4. – Si propone pertanto di ordinare l’integrazione del contraddittorio, ai sensi dell’art. 331 cod. proc. civ., ed entro sessanta giorni dalla comunicazione dell’ordinanza interlocutoria che fosse eventualmente pronunciata dal collegio, nei confronti quanto meno del detto C.A. jr. …”.

Diritto

MOTIVI DELLA DECISIONE

2. Non sono state presentate conclusioni scritte, nè memorie ai sensi dell’art. 380 bis cod. proc. civ., comma 3; e, dei difensori delle parti, solo quello dei ricorrenti è comparso in camera di consiglio per essere sentito.

3. A seguito della discussione sul ricorso, tenuta nella camera di consiglio, ritiene il Collegio di condividere i motivi in fatto e in diritto esposti nella sopra trascritta relazione, il cui contenuto fa quindi proprio, del resto nessuna obiezione avendo alla stessa mosso le parti.

4. Nel caso di cause inscindibili, infatti, qualora l’impugnazione risulti proposta nei confronti di tutti i legittimati passivi, nel senso che il ricorrente li abbia correttamente individuati e indicati come destinatari dell’impugnazione medesima, ma poi, in relazione ad uno o ad alcuni di essi, la notificazione sia rimasta comunque inefficace (omessa o inesistente), o non ne venga dimostrato il perfezionamento, deve trovare applicazione l’art. 331 cod. proc. civ., in ossequio al principio del giusto processo in ordine alla regolare costituzione del contraddittorio ex art. 111 Cost., da ritenersi prevalente, di regola, rispetto al principio della ragionevole durata del processo, e pertanto il giudice deve ordinare l’integrazione del contraddittorio, e non può dichiarare inammissibile l’impugnazione (Cass.
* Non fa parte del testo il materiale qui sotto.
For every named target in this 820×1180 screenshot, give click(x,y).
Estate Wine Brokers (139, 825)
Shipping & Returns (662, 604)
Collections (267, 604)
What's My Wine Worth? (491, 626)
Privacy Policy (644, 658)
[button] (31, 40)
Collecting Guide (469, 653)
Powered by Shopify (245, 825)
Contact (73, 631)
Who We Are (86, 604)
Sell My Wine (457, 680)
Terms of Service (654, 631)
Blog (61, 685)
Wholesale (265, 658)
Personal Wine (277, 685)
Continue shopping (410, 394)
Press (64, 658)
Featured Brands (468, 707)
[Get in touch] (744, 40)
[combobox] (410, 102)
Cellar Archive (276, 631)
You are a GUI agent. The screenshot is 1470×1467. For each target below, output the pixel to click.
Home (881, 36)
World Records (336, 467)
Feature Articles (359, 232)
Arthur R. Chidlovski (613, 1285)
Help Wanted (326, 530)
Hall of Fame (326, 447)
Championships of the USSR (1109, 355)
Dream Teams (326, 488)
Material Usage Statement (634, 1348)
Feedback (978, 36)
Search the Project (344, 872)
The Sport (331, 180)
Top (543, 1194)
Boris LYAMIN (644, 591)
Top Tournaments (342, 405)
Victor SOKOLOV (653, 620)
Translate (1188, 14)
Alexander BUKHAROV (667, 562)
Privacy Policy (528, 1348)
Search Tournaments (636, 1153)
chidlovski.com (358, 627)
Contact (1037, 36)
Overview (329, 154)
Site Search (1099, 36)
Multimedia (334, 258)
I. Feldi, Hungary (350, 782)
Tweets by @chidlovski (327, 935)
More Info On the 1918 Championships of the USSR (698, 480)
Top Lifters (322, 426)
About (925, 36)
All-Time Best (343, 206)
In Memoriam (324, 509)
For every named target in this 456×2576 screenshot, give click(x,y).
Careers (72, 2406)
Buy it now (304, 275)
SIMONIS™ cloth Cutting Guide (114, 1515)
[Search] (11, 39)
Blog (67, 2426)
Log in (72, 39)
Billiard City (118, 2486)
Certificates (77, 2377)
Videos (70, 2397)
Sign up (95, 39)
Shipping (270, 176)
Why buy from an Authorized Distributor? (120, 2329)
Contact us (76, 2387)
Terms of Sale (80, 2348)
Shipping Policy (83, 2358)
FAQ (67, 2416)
Sez. Un,, 11 giugno 2010, n. 14124).

5. Pertanto, ai sensi dell’art. 331 c.p.c., art. 375 c.p.c., n. 2, art. 380 bis c.p.c. e art. 385 cod. proc. civ., va ordinata l’integrazione del contraddittorio, entro sessanta giorni dalla comunicazione della presente ordinanza interlocutoria, nei confronti di C.A. jr. (nato (OMISSIS)).

P.Q.M.

La Corte, ai sensi dell’art. 331 cod. proc. civ., ordina l’integrazione del contraddittorio, entro sessanta giorni dalla comunicazione della presente ordinanza, nei confronti di C. A. jr. (nato (OMISSIS)).

Così deciso in Roma, nella Camera di consiglio della Sezione Sesta Civile, il 12 dicembre 2011.